ACTIVITY
A stretch of the entries below is to be set down exactly, running from the line with "[Portfolio submenu] (271, 25)" through the line with "Events (11, 2467)", both included, and no other line.

##### MATERIAL FOR THE TASK

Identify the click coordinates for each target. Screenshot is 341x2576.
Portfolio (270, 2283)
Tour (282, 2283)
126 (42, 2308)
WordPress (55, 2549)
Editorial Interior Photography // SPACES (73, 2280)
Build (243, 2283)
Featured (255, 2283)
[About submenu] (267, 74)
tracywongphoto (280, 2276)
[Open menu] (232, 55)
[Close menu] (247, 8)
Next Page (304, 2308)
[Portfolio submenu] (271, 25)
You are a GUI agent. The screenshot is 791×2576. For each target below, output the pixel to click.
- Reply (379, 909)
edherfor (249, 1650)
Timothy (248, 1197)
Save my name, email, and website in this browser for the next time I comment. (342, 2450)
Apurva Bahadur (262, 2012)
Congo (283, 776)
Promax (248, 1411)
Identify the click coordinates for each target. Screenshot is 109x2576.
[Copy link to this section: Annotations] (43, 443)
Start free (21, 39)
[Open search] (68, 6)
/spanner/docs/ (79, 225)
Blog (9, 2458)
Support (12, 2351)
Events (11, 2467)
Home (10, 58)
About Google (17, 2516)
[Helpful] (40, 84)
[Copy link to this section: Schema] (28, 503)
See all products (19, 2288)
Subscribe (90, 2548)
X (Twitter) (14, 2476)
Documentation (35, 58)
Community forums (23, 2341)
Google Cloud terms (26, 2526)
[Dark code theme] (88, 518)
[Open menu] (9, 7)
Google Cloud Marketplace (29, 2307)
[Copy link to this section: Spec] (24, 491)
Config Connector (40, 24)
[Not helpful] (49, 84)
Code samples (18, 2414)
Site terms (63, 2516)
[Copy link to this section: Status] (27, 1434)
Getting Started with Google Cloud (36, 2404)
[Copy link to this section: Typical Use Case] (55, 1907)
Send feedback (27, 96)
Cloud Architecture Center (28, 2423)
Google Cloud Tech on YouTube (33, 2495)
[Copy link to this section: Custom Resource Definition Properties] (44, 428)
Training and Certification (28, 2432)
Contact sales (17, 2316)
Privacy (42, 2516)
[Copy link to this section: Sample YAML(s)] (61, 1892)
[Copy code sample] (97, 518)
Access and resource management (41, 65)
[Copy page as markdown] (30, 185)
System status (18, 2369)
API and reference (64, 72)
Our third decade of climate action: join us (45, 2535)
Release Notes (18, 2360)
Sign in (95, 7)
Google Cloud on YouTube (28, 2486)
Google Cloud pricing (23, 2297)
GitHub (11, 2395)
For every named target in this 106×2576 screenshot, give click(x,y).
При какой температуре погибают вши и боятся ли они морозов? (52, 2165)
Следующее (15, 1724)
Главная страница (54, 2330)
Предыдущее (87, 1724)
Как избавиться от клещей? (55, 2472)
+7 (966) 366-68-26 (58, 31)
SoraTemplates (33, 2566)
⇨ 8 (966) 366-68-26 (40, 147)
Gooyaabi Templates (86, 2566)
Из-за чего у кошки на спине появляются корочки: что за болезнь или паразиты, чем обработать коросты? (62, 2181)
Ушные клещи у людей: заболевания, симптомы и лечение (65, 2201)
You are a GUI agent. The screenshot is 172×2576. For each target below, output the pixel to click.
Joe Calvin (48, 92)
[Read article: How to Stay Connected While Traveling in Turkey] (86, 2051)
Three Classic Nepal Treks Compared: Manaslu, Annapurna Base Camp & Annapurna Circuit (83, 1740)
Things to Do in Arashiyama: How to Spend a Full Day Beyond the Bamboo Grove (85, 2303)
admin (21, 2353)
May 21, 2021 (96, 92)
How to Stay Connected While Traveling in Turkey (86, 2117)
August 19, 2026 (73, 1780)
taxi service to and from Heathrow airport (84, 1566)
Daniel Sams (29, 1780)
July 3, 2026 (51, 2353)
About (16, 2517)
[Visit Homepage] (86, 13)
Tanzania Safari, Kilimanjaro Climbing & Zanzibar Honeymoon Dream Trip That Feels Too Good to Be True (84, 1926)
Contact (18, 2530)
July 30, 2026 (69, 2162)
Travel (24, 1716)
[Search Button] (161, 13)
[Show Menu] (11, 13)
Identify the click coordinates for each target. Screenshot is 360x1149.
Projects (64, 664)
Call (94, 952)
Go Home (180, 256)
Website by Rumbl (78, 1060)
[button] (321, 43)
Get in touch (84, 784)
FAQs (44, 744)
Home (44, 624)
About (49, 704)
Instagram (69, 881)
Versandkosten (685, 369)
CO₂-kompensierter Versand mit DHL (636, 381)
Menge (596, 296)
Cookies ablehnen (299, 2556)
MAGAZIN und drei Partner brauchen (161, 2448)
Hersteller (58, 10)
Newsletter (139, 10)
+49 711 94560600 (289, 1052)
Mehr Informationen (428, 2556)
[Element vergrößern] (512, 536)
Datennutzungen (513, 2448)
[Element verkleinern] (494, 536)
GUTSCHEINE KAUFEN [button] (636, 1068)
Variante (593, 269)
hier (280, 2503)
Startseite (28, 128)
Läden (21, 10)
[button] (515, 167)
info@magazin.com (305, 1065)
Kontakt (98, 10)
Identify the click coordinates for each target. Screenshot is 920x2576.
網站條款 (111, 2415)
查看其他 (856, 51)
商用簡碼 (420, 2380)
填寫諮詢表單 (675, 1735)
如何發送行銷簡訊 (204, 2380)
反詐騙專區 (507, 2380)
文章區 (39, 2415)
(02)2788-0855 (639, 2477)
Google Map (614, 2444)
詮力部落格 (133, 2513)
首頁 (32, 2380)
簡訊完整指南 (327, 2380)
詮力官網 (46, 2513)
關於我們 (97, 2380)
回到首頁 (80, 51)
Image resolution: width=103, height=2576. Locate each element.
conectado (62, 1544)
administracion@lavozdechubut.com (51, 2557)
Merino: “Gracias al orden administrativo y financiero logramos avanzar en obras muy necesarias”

##########

ANSWER FOR THIS EXERCISE
[Portfolio submenu] (271, 25)
You are a GUI agent. The screenshot is 791×2576. For each target below, output the pixel to click.
- Reply (379, 909)
edherfor (249, 1650)
Timothy (248, 1197)
Save my name, email, and website in this browser for the next time I comment. (342, 2450)
Apurva Bahadur (262, 2012)
Congo (283, 776)
Promax (248, 1411)
Identify the click coordinates for each target. Screenshot is 109x2576.
[Copy link to this section: Annotations] (43, 443)
Start free (21, 39)
[Open search] (68, 6)
/spanner/docs/ (79, 225)
Blog (9, 2458)
Support (12, 2351)
Events (11, 2467)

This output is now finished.